EXTRACT
In a discussion of the apparent "uselessness" of the imaginative arts, Heaney circles around the issues raised in the Auden elegy quoted earlier:
"Faced with the brutality of the historical onslaught, they are practically useless. Yet they verify our singularity, they strike and stake out the ore of self which lies at the base of every individuated life. In one sense the efficacy of poetry is nil - no lyric has ever stopped a tank. In another sense, it is unlimited. It is like the writing in the sand in the fact of which accusers and accused are left speechless and renewed." (The Government of the Tongue, p. 107)
This teaching reminds us that sanity, coherence and order can only be achieved through those rehearsals of the fulfilled life made possible by art. For Sidney, Nature's world is brazen, "the poets only deliver a golden".
In his 1983 volume, Sweeney Astray, Seamus Heaney considers the medieval text of Sweeney as a fluid figuration of the crossing-point. Sweeney is Christian and Celtic, British and Irish, a creative poet and a responsible citizen. Sweeney's kingdom on the Down/Antrim border and his final resting ground in Wicklow provided a guiding shape for the poet's own sense of place. In the lyrical close of that poem, we hear a current of feeling that pulls together place, companionship and loss in a single harmony:
"I am standing beside Sweeney's tomb
remembering him. Wherever he
migrated in flight from home
will always be dear to me.

SOURCE RECORDS
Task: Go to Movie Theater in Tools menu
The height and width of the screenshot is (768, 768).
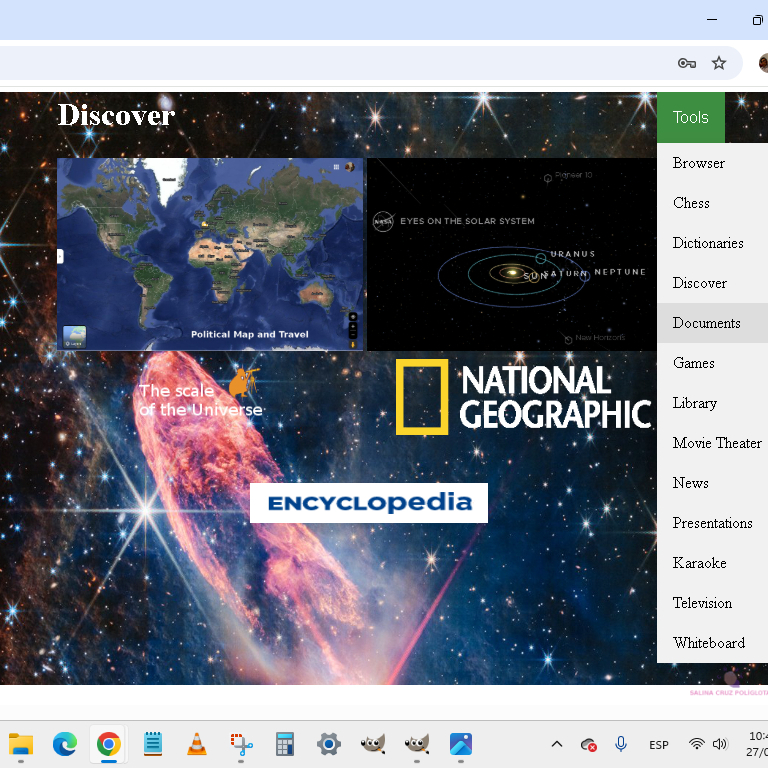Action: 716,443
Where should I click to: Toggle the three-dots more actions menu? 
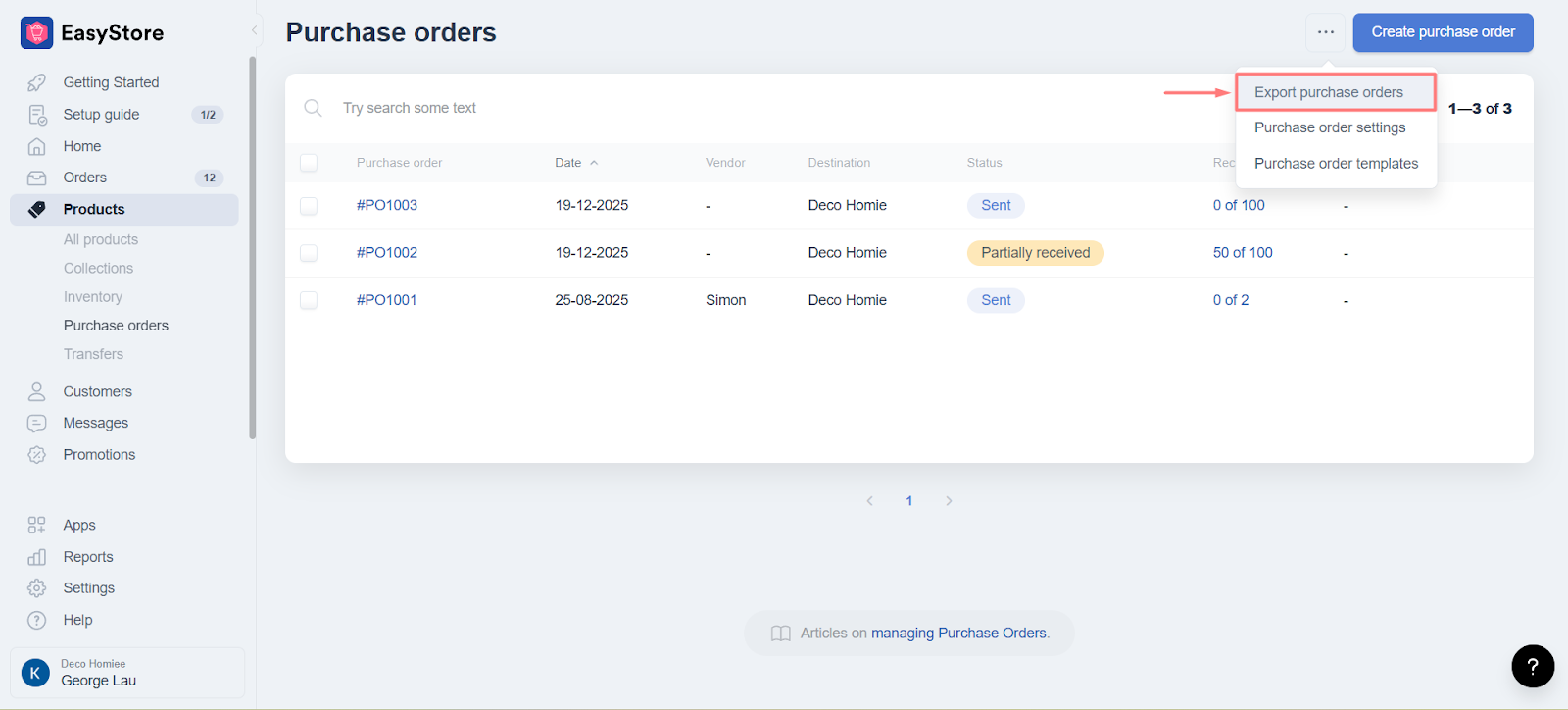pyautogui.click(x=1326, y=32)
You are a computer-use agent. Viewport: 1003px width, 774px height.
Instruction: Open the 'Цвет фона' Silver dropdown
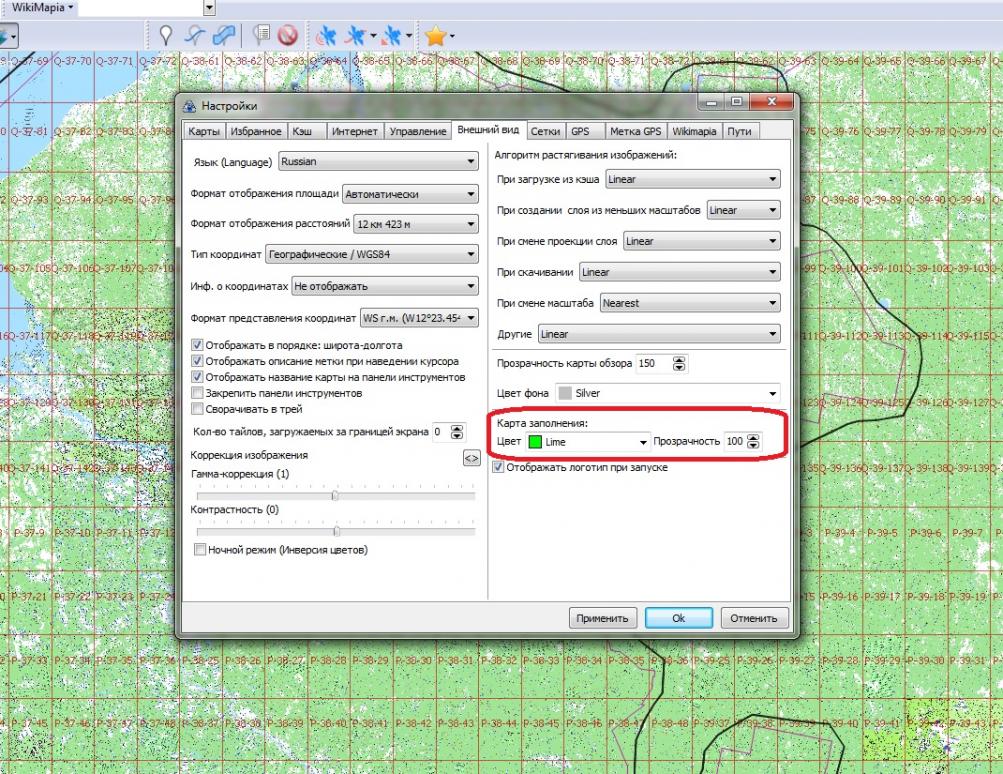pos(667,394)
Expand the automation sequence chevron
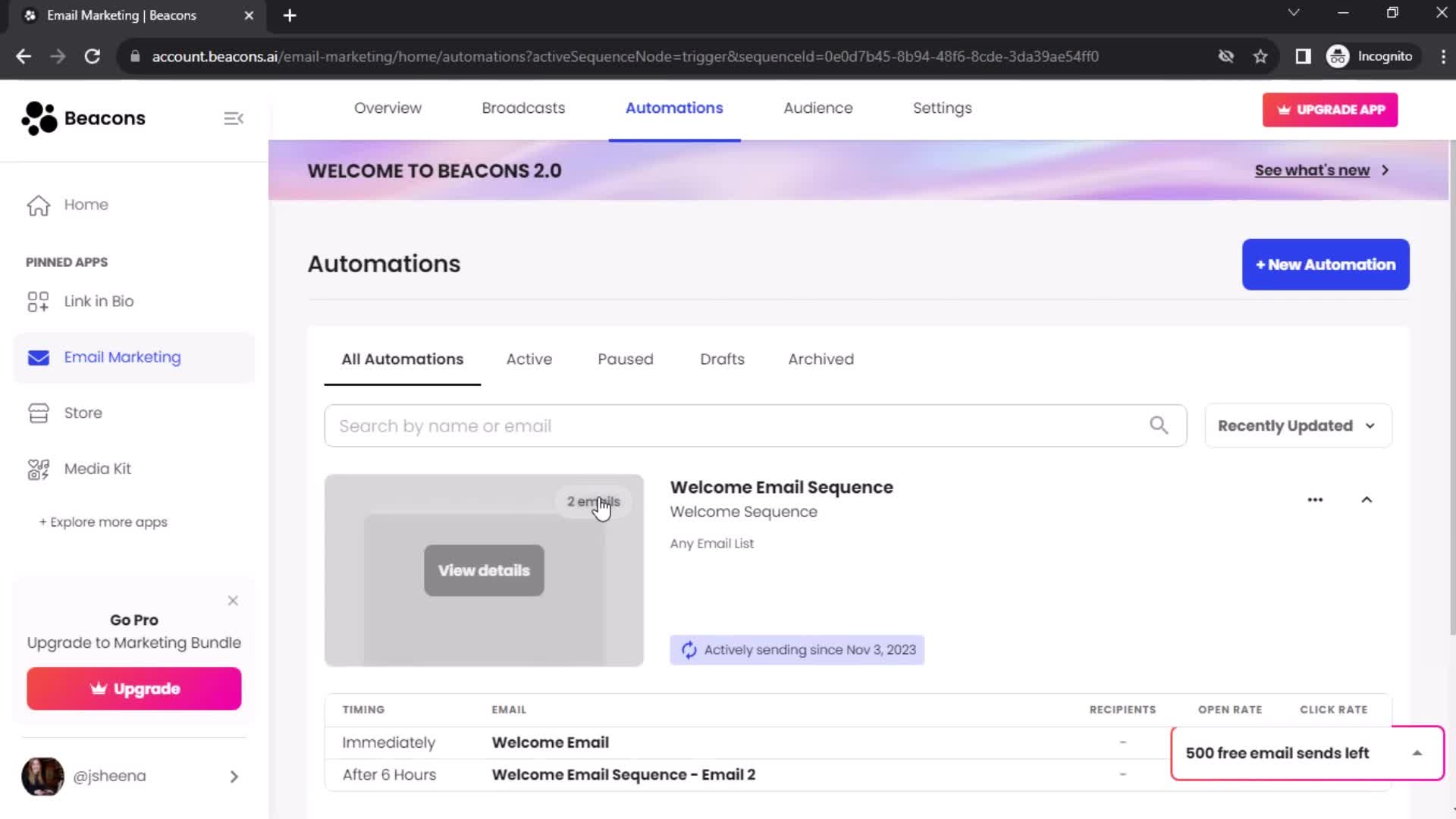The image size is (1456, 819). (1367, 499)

THINGS TO DO
[a] Reproduce the passage on Heaney from "In a discussion" up to and including "Tongue, p. 107)", replacing "tank" with "bullet".
[b] Arrange the four entries in Block 1 as a two-column CSV with the columns "request" and "answer". Write one row per entry, put each request text and its answer in its own quoted field, turn line breaks into spaces, and omit the pictures.
The entries have no connection to the passage on Heaney.

ANSWER SET
[a]
In a discussion of the apparent "uselessness" of the imaginative arts, Heaney circles around the issues raised in the Auden elegy quoted earlier:
"Faced with the brutality of the historical onslaught, they are practically useless. Yet they verify our singularity, they strike and stake out the ore of self which lies at the base of every individuated life. In one sense the efficacy of poetry is nil - no lyric has ever stopped a bullet. In another sense, it is unlimited. It is like the writing in the sand in the fact of which accusers and accused are left speechless and renewed." (The Government of the Tongue, p. 107)

[b]
request,answer
"Task: Go to Movie Theater in Tools menu The height and width of the screenshot is (768, 768).","Action: 716,443"
"Where should I click to: Toggle the three-dots more actions menu?","pyautogui.click(x=1326, y=32)"
"You are a computer-use agent. Viewport: 1003px width, 774px height. Instruction: Open the 'Цвет фона' Silver dropdown","pos(667,394)"
"Expand the automation sequence chevron","The image size is (1456, 819). (1367, 499)"